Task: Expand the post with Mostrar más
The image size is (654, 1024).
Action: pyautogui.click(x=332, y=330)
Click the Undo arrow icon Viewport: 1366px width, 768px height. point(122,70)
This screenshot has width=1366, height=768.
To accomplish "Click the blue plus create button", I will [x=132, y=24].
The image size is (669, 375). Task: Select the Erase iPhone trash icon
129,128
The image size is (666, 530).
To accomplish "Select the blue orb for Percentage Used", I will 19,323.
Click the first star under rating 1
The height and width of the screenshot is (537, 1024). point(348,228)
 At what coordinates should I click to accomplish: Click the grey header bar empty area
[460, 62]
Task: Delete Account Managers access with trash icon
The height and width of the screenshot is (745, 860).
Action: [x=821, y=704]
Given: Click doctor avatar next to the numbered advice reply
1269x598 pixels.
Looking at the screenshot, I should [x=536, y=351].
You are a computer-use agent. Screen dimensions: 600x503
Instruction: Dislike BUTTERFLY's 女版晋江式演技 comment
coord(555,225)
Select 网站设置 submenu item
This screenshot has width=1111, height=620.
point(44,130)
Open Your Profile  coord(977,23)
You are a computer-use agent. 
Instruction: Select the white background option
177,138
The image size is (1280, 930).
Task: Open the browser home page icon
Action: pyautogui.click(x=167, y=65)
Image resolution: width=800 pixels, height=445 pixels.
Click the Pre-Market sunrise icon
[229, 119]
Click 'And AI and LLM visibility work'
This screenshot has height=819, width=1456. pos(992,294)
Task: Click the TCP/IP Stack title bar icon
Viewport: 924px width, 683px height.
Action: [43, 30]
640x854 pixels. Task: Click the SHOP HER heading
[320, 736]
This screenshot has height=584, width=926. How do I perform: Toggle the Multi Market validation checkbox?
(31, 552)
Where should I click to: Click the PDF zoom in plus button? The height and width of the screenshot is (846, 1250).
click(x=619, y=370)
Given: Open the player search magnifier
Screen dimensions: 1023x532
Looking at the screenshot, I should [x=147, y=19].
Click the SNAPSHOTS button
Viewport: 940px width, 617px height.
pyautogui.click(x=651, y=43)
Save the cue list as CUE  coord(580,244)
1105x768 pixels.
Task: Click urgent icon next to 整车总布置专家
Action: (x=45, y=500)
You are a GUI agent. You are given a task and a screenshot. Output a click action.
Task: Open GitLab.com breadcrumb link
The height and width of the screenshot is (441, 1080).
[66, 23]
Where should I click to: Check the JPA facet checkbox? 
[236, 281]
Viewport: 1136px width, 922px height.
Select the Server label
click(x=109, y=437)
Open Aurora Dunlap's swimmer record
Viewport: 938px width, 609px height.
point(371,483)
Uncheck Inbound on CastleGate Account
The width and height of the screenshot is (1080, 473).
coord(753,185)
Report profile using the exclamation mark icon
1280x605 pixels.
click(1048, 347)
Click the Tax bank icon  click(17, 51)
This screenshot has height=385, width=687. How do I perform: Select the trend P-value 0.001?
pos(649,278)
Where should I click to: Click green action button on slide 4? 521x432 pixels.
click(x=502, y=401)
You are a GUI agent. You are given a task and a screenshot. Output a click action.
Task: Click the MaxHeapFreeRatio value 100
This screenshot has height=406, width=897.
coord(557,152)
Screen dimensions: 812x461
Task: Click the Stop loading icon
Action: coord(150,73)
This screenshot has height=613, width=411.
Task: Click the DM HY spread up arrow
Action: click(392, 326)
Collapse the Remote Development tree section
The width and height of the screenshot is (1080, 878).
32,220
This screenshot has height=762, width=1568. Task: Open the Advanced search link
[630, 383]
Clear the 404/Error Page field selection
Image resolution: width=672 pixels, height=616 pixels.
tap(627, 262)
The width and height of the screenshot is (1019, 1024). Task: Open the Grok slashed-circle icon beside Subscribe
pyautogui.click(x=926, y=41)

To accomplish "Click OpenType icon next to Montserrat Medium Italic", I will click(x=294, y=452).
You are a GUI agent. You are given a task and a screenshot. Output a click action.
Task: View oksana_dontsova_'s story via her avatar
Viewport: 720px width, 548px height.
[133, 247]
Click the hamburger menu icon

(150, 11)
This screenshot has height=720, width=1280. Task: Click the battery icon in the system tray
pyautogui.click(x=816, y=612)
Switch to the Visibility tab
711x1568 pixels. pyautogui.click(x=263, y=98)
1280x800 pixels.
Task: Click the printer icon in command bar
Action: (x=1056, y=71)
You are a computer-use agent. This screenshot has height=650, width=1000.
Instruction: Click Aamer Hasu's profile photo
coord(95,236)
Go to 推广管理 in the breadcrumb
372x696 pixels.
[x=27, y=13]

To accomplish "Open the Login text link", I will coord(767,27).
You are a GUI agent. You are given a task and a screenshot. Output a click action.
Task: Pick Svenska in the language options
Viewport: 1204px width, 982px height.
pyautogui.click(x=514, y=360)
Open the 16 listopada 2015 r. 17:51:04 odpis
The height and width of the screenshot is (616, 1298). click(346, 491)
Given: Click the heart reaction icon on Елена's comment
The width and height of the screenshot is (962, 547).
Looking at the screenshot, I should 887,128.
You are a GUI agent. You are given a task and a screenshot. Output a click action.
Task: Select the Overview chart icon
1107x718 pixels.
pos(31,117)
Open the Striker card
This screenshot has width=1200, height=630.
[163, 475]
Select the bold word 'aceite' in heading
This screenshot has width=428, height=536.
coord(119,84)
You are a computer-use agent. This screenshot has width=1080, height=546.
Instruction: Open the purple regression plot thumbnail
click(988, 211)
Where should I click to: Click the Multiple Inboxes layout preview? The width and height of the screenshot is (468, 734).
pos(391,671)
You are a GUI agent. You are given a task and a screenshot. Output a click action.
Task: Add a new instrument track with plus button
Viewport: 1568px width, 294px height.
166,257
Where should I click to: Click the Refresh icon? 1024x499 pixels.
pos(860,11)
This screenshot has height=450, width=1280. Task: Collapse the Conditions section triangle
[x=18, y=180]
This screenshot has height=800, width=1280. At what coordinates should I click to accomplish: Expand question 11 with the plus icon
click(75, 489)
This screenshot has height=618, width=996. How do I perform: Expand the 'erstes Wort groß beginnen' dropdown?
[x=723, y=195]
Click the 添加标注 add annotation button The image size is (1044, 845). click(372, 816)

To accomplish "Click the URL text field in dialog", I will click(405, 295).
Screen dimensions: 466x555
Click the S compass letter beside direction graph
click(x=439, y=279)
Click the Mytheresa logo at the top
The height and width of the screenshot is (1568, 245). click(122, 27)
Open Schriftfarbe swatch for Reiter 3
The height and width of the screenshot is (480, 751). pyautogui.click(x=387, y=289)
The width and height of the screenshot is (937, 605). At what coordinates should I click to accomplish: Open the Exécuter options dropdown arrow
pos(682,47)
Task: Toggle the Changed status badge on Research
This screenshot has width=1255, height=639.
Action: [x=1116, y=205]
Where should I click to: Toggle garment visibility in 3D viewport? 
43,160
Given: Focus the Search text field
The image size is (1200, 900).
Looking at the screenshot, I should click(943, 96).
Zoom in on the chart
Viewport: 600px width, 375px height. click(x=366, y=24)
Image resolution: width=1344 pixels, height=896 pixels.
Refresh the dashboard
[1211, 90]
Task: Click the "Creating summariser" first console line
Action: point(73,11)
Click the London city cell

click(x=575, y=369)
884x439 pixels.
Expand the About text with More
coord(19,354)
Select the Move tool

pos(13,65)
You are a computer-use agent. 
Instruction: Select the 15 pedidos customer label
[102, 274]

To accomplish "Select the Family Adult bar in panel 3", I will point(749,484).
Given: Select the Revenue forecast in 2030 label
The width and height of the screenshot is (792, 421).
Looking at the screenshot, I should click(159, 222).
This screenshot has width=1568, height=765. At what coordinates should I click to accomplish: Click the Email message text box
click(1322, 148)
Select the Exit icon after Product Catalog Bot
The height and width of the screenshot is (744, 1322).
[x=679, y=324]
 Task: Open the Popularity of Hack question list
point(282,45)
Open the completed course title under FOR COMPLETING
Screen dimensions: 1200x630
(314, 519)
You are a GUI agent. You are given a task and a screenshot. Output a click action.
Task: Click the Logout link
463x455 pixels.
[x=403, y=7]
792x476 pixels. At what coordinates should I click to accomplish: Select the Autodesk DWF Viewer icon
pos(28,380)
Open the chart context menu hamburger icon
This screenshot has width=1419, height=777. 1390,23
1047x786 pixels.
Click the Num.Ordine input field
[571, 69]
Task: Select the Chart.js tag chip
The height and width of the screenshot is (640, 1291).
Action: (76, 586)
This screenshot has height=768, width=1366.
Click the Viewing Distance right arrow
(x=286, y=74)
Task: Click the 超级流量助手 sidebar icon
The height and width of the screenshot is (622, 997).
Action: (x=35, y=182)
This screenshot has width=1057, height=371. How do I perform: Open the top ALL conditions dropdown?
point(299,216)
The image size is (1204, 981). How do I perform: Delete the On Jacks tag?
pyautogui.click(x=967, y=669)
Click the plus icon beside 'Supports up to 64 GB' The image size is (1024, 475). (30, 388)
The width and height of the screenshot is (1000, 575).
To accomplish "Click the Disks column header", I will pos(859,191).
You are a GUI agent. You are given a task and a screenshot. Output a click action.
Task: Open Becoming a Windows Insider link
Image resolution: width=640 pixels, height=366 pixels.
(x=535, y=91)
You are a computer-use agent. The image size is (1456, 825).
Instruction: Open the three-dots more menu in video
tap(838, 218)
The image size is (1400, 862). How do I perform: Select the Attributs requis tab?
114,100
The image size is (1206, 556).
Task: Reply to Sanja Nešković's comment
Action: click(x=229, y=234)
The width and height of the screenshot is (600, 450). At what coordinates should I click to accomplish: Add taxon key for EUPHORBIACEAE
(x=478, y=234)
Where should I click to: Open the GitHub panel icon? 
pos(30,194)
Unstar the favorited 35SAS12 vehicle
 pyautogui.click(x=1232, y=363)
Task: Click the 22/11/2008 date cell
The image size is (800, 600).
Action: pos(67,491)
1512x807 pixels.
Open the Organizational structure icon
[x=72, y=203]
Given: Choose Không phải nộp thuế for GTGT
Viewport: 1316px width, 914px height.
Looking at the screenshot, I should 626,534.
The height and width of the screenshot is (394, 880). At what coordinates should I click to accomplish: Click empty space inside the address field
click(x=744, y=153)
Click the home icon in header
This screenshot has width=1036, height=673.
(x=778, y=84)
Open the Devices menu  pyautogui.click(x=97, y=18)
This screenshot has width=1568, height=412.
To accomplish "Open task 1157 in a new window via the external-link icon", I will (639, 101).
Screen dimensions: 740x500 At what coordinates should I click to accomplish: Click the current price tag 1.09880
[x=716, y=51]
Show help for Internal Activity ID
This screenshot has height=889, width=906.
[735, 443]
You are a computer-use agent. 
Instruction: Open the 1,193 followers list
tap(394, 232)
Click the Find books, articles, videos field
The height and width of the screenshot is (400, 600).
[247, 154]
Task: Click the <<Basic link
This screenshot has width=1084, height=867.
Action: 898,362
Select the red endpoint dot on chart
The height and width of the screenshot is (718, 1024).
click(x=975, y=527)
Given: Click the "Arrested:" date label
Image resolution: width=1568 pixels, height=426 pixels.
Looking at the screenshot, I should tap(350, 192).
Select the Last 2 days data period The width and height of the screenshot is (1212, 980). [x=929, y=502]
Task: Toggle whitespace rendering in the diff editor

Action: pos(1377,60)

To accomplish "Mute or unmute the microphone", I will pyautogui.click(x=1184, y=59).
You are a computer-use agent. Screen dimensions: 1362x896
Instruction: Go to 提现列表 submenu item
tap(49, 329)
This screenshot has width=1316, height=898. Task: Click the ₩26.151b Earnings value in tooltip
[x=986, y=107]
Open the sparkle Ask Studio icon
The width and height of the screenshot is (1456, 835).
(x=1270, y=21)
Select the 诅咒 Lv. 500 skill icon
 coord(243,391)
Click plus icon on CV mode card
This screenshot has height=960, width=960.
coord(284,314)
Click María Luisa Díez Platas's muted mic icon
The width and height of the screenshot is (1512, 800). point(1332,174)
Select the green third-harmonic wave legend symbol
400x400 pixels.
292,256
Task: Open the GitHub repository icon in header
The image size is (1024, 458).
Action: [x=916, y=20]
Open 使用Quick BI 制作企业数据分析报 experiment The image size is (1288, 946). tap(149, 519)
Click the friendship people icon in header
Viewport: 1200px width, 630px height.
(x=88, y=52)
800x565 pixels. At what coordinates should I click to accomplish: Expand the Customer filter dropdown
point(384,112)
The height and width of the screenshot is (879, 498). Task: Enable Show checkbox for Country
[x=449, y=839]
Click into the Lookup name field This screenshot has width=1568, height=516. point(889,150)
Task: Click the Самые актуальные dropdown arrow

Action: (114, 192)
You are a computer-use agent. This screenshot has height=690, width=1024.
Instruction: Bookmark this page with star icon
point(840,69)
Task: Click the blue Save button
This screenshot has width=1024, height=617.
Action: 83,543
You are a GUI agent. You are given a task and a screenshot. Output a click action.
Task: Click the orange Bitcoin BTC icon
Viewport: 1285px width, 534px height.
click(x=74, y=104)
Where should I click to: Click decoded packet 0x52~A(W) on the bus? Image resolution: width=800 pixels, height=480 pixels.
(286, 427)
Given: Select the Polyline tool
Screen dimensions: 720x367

════════════════════

◆ Exercise goal ◆
Your answer should be a single number: how many lines in the data above include "date"?

◆ Exercise answer ◆
2